Warren Buffett is one of the greatest financial masterminds of our time. But he’s not infallible. Sometimes even Warren makes mistakes — and one of those recent mistakes was called Apple.

Buffett’s Berkshire Hathaway firm has long invested in Apple, with Buffett once saying that, “I don’t think of Apple as a stock. I think of it as our third business. It’s probably the best business I know in the world. And that is a bigger commitment than we have in any business except insurance and the railroad.”

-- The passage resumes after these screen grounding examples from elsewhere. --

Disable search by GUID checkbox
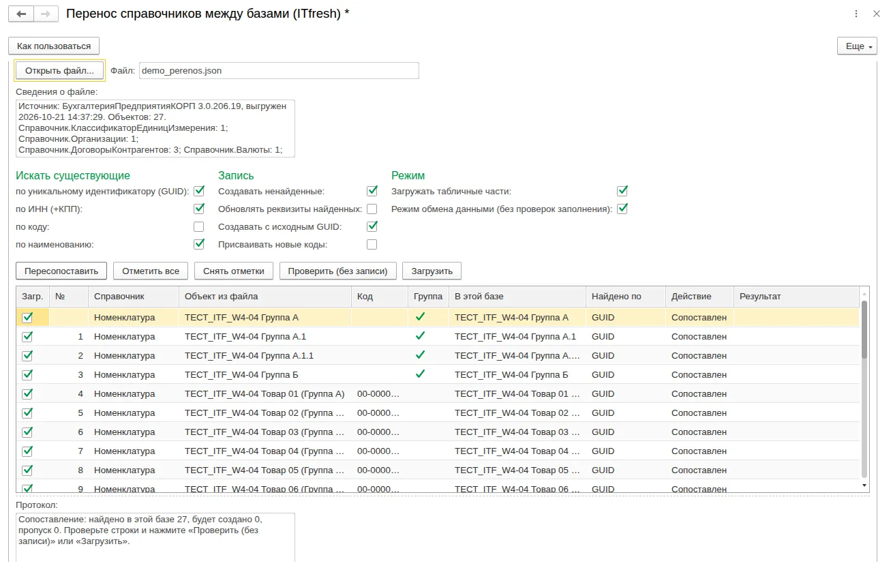The image size is (891, 570). coord(199,191)
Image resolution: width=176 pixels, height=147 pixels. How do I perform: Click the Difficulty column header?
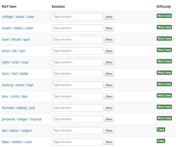point(164,7)
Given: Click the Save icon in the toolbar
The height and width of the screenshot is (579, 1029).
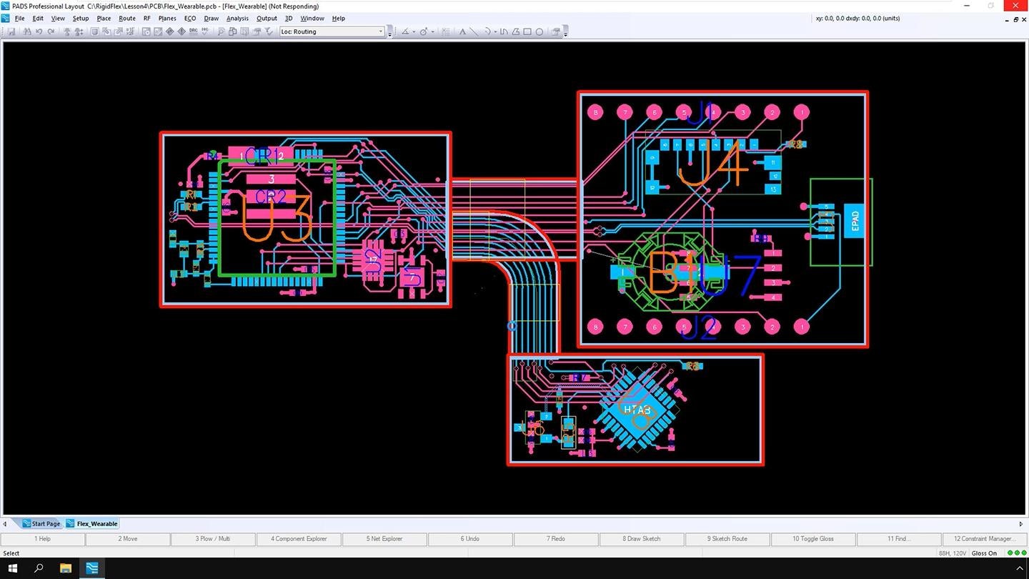Looking at the screenshot, I should [x=12, y=31].
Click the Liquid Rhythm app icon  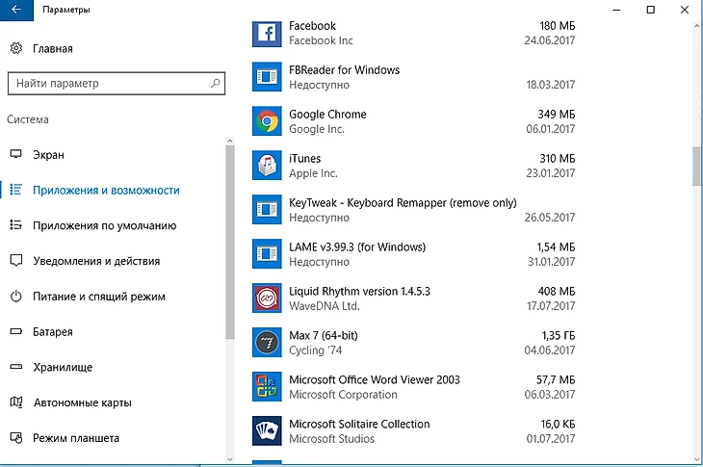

Apple has done extremely well for Buffett. The company’s stake in Apple has tripled in value in the past three years. On Wednesday, as Apple closed at a new all-time high, it was worth $128 billion. It accounts for more than 40% of Berkshire’s US portfolio, while Berkshire is Apple’s second larger shareholder (after index fund giant Vanguard.) However, Buffett has also been pruning his Apple stake. And it’s cost him.

In recent years Buffett has handed back 12% of it. Business Insider notes that:

“The investor has more than tripled his money on Apple in the past three years. But he would have quadrupled it if he didn’t sell a chunk of the holding.”

In other words, getting trepidatious about Apple holding cost Buffett $20 billion — or approximately 14 times the net worth of Tim Cook. It would otherwise have been worth $148 billion.

It’s hard to totally blame Buffett, of course. By his own admission in 2011 he didn’t totally get Apple’s business, and has had to slowly come around to it. He has even gotten a personal iPhone lesson from Apple CEO Tim Cook — without being able to get to grips with Apple’s most popular device. Every investment guide ever talks about diversification, and it’s easy to see how having Apple make up almost half your stock portfolio is nerve-racking.

But Buffett knows he made an error trimming Berkshire’s Apple position. At the May annual meeting he said it was “probably a mistake” to have done so. He also said that Berkshire’s vice-chair Charlie Munger advised him about selling Apple holdings.

The Business Insider article notes that, amazingly, the dividend on Berkshire’s Apple holdings alone has earned it an average of $775 million per year over the past three years. That’s certainly nothing to sniff at.

Apple’s current market cap stands at $2.3 trillion.